The estimated &£80m TV sponsorship market received a boost last October when the Independent Television Commission (ITC) agreed to relax its code and allow brands to show products and contact details, such as a website address, during programme credits. The ITC has, however, ensured that regulations remain in place to prevent the blatant use of sponsor credits as extra advertising time.
Change of heart
Clients that have previously shied away from the idea of programme sponsorship are beginning to consider it as a cost-effective alternative to advertising, particularly with regard to digital TV. The rising cost of airtime on terrestrial TV, fuelled by the demand for slots from dot-com and telecommunications companies, has not gone unnoticed. This is also true of ITV’s inability to generate as many large-volume audiences as it has in the past.

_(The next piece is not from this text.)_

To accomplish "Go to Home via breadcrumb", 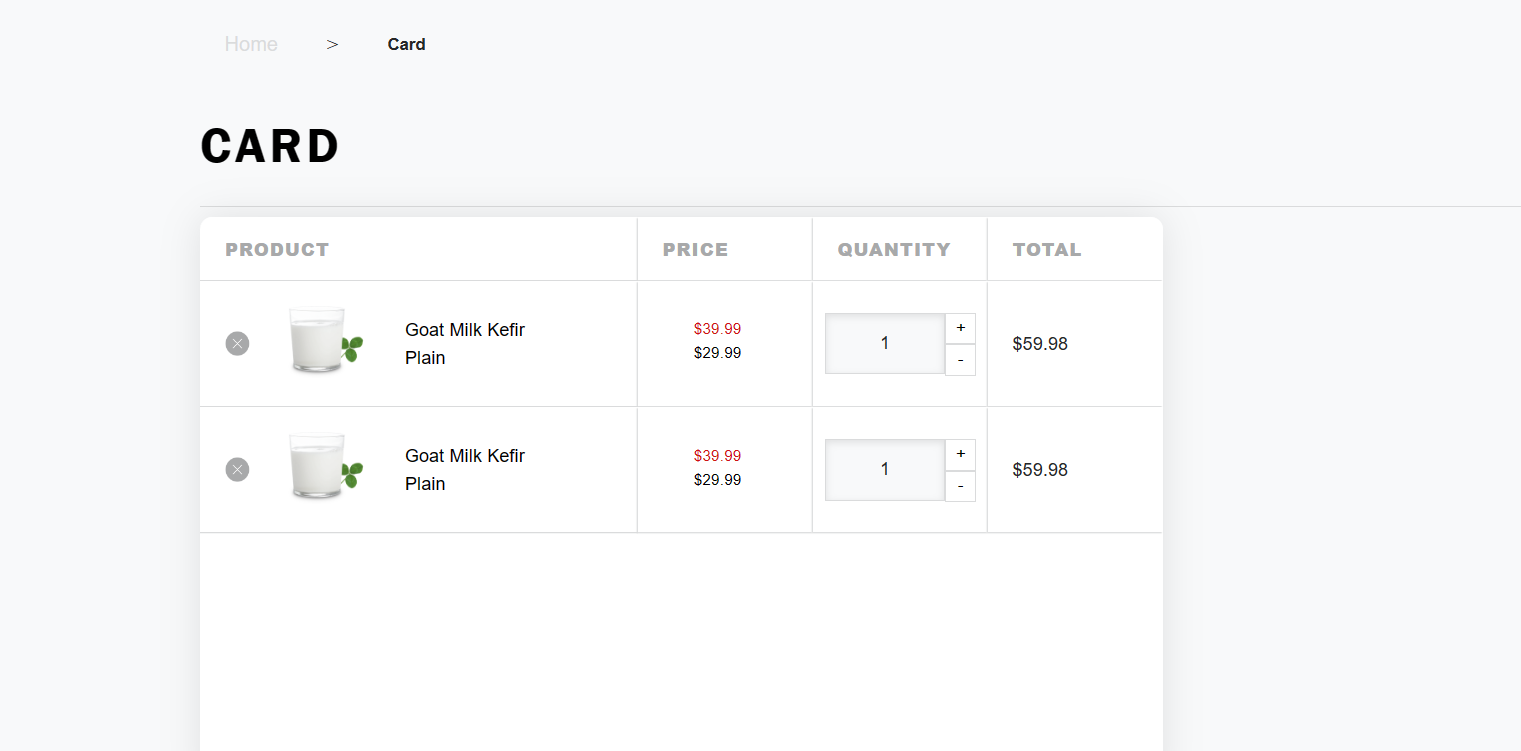I will pyautogui.click(x=251, y=44).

Brand managers are aware that in most homes, and particularly those with digital, satellite and cable TV, viewers are increasingly inclined to channel hop during the commercial breaks. Sponsorship’s close proximity to a programme’s editorial content makes it arguably more appealing. Industry research confirms that audiences are more likely to remember the name of a brand that sponsors a particular show than those that advertise during it.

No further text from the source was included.